To facilitate early discovery of ARs, the existing Eudravigilance database will be strengthened and become the single point of receipt of pharmacovigilance information for human-use drugs in the EU, and a new medicines webportal will be set up and maintained by the EMA to ensure transparency in pharmacovigilance issues.

The Council also “invites” the Commission to present an assessment report on the readability of Summaries of Product Characteristics (SPCs) and packaging leaflets and, if appropriate, to table proposals aimed at improving their layout and content.

In future, applications from drugmakers will require them to submit only key elements of their pharmacovigilance systems, rather than a detailed description, but they will have to maintain a detailed file on site for possible inspections.

The Commission will be empowered to require companies to conduct post-authorisation studies on their products’ safety and efficacy, as part of the MA, and the harmonised guiding principles and regulatory supervision will be strengthened to ensure that such studies are non-promotional.

Drugmakers’ periodic safety update reports to EMA will now constitute a scientific evaluation of the product’s risk/benefit balance rather than a detailed presentation of individual case reports – that information will already have been reported to the Eudravigilance database. There may be also a single periodic safety update report for products containing the same active substance or combination but which are subject to different MAs.

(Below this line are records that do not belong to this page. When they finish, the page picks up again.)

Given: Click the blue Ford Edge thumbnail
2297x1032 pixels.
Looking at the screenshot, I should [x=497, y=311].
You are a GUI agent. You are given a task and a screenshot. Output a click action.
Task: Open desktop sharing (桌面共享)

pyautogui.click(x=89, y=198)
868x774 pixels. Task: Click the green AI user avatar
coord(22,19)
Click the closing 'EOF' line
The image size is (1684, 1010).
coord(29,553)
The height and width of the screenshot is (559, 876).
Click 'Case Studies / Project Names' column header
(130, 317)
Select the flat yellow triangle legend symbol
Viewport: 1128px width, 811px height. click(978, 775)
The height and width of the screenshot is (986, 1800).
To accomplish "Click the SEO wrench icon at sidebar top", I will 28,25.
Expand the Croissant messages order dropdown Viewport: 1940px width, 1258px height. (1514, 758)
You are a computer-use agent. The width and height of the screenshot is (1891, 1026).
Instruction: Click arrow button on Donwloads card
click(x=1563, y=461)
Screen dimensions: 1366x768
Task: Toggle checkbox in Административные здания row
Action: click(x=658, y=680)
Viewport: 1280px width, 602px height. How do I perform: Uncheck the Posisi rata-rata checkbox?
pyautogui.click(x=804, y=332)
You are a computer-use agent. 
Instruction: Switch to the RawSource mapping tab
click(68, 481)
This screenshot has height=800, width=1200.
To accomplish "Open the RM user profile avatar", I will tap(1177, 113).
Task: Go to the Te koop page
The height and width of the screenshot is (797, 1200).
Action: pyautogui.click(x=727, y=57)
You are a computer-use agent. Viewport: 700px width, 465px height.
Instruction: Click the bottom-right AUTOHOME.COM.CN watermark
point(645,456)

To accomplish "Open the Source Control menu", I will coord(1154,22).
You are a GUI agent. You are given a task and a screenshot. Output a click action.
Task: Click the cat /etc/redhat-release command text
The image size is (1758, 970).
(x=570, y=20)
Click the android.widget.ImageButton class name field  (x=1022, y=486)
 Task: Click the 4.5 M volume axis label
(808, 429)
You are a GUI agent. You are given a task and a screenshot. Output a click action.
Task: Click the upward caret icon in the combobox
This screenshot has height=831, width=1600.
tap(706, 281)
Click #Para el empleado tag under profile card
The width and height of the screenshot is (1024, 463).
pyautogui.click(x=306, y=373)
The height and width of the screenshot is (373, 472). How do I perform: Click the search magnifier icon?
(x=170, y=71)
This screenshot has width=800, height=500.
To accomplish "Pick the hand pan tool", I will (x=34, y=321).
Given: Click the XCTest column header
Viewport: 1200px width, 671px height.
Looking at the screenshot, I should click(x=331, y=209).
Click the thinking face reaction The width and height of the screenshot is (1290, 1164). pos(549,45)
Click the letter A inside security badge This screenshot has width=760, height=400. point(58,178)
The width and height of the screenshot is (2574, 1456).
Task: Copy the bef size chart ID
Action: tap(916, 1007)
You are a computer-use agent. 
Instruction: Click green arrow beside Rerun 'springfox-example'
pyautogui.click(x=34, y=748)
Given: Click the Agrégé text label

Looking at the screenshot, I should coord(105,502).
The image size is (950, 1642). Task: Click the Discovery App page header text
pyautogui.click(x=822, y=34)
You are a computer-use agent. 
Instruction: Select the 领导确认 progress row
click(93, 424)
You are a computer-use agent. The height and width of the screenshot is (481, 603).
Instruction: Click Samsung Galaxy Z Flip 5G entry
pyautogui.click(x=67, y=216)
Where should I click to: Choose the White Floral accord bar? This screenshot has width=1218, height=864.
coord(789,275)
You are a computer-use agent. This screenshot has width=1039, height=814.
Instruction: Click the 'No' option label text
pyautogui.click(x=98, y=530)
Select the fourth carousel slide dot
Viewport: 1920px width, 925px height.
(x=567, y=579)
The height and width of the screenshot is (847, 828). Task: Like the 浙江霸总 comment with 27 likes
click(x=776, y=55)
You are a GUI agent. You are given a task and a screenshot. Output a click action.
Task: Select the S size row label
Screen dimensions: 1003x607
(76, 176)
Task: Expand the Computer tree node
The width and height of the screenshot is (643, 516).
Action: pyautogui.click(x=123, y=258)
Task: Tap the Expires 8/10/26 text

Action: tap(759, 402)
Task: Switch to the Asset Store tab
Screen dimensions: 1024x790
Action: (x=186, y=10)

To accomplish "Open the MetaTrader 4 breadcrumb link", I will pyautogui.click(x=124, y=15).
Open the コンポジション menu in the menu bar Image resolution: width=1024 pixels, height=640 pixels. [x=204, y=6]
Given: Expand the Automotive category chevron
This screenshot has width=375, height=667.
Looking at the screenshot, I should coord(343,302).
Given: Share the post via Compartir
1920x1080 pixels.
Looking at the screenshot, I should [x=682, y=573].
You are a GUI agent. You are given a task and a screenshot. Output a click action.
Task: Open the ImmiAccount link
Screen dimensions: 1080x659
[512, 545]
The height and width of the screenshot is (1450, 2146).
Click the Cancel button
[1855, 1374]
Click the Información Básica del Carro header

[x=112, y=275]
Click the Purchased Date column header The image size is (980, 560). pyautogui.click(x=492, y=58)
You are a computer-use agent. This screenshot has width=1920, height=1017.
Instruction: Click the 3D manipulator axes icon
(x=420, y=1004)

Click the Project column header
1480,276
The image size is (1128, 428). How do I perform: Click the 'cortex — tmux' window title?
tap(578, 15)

Finally, pharmacovigilance for biological products and medicines with a new active substance will be strengthened; their authorisation will be subject to additional monitoring activities and they must be identified by a black symbol and an explanatory sentence encouraging AR reporting o the SPC characteristics and the Patient Information Leaflet (PIL). The competent authorities can also request that this requirement is applied to other products.

These new measures – which were passed by the European Parliament in September after a first-reading agreement and are expected to come into force in 2012 – form the first part of the Commission’s long-delayed package of pharmaceutical legislation to be adopted. The package also includes a draft directive on counterfeit drugs and a draft directive and regulation on information on prescription drugs. The Parliament has now approved the information directive, passing it with major amendments to the Commission’s original proposals, in late November.